Anteayer, mientras escuchaba el discurso que el presidente del Gobierno de España pronunció tras el Consejo de Ministros extraordinario, no podía por menos de preguntarme por qué ese hombre había tardado tanto en decir lo que estaba diciendo. Teniendo en cuenta que, como él mismo reconoció en su intervención, el desafío del Gobierno de la Generalitat y del Parlamento de Cataluña era ya cosa vieja, ¿a qué haber esperado tanto tiempo en contestar con las palabras justas, ni una más ni una menos, a quienes con su proceder ponían en cuestión el propio Estado de derecho? La única explicación a semejante demora cabe buscarla en el complejo con que los sucesivos gobiernos de España y muchísimos ciudadanos españoles han tratado siempre al nacionalismo, sea este de matriz catalana, vasca, gallega o de nueva planta. Un complejo en el que se mezclan, a partes iguales, temor y mala conciencia. Temor a que una negativa a sus demandas derive en una inestabilidad mayor que la existente; mala conciencia o sentimiento de culpa por lo que los gobiernos de la España franquista —y, según como, de la España a secas— hicieron o dejaron de hacer con cuantos aparejos sirven a esos nacionalismos como signo de identidad.

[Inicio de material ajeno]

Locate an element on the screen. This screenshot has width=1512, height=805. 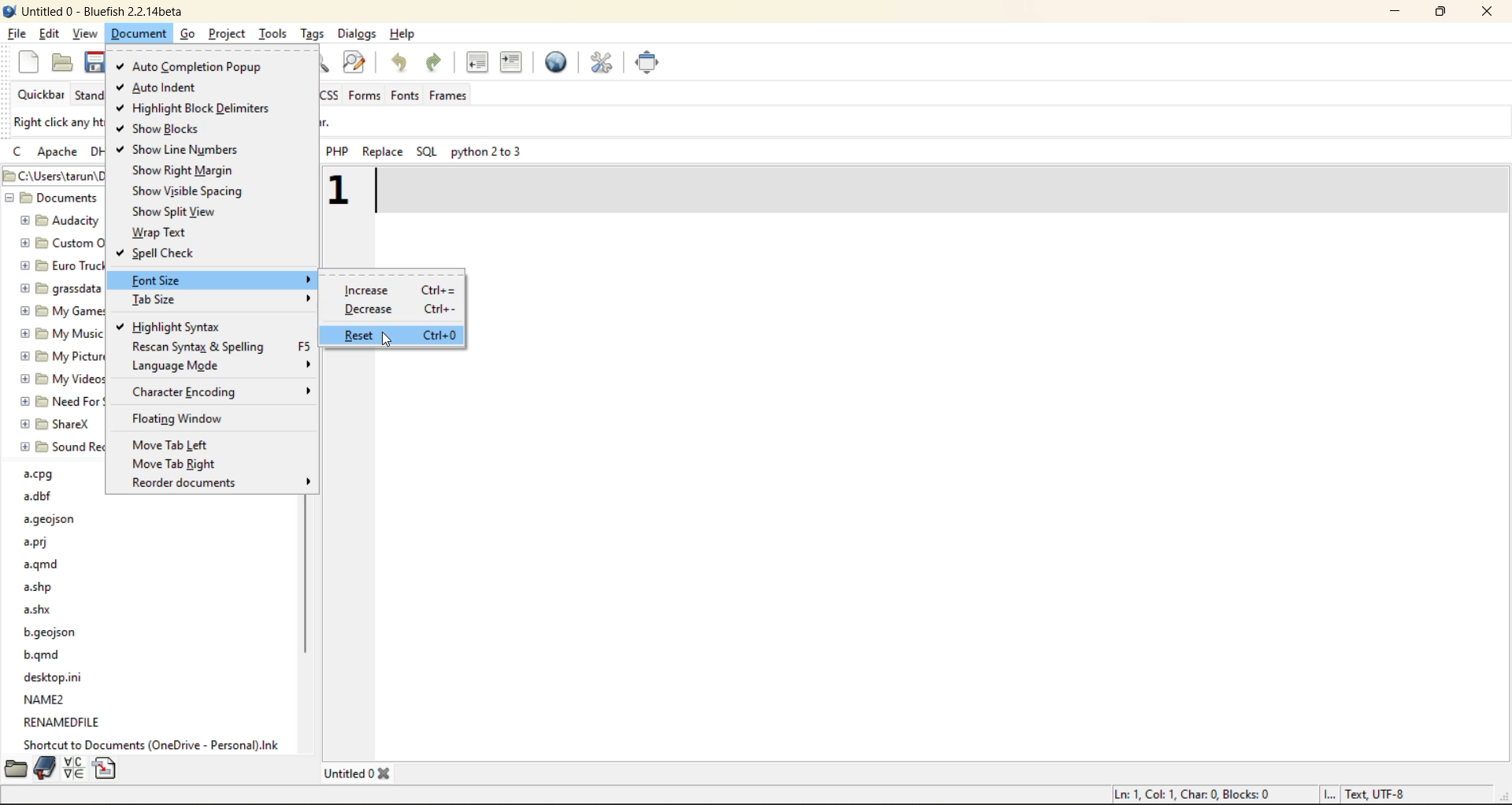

Mariano Rajoy no dijo sino lo que cualquier gobernante de un Estado democrático habría dicho desde el primer momento ante las pretensiones de un movimiento secesionista
Y es que, si bien se mira, anteayer Mariano Rajoy no dijo sino lo que cualquier gobernante de un Estado democrático habría dicho desde el primer momento ante las pretensiones de un movimiento secesionista. Que no hay democracia sin ley. Que todo cuanto afecta al conjunto de los españoles —como es, por ejemplo, la integridad territorial del país— debe ser decidido por el conjunto de los españoles. Que nuestro código de barras democrático, aquello que nos hace ciudadanos libres e iguales, es la Constitución de 1978, y que a ella debemos remitirnos mientras no exista otra. Que todo se puede hablar y discutir, faltaría más, siempre y cuando se acepten las reglas del juego, o sea, siempre y cuando se acate el marco jurídico vigente. Que, en definitiva y tal y como se desprende de todo lo anterior, ni la ley de consultas catalana ni la convocatoria a las urnas que de ella emana pueden haber lugar.

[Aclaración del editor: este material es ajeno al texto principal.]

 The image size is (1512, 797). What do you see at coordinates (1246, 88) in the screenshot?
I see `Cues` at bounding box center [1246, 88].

Pero también es cierto que esa demora del presidente del Gobierno en proclamar lo obvio no debería achacarse, como tantas veces se ha hecho, a la premiosidad que le caracteriza o, en el mejor de los casos, a la prudencia que hay que esperar de cualquier gobernante. O no sólo a eso. También, y de forma especial, a la ausencia en España de un verdadero sentimiento de ciudadanía. Al fin y al cabo, los políticos no son más que un reflejo de la sociedad a la que representan; se mueven al son que marcan sus electores, y si estos no les apremian en un determinado sentido, difícilmente van a ser ellos quienes tomen la iniciativa.
Y no es que la palabra ciudadanía no se haya oído ni continúe oyéndose por estos pagos. Piénsese en la malhadada asignatura de ESO y Bachillerato con la que parecía que el anterior presidente del Gobierno iba a cambiar la suerte de generaciones de jóvenes españoles y que no logró superar las embestidas de la Conferencia Episcopal, por un lado, y de los muy izquierdosos autores de libros de texto, por otro. O piénsese en el uso tan impropio como políticamente correcto que se hace hoy del vocablo como superador de un plural, ciudadanos, que acarrea una notoria mancha de género. Pero no me refiero, claro está, a ninguna de esas acepciones del término, sino a la ciudadanía como compendio de los deberes y derechos inherentes a la condición de ciudadano. Es este y no otro el significado que en verdad nos concierne y cuya concreción en hechos tanto echamos en falta. Porque los españoles somos ciudadanos libres e iguales en virtud de esa Constitución de 1978 que tanto nos costó levantar y que hemos convertido entre casi todos, por acción u omisión y siguiendo la estela de los nacionalismos, en el sumidero de nuestras peores frustraciones. Lejos de comportarnos como sujetos políticos, de intervenir en los asuntos públicos en la medida en que todo lo público nos compete, de defender lo que sí importa, la inmensa mayoría de los españoles nos hemos acostumbrado a una suerte de vagancia cívica mientras una minoría diligente no descansaba en su afán por laminar nuestra ciudadanía.
Hasta hoy. Y lo más triste es que lo que pase mañana acaso ya no dependa sólo de nuestra voluntad.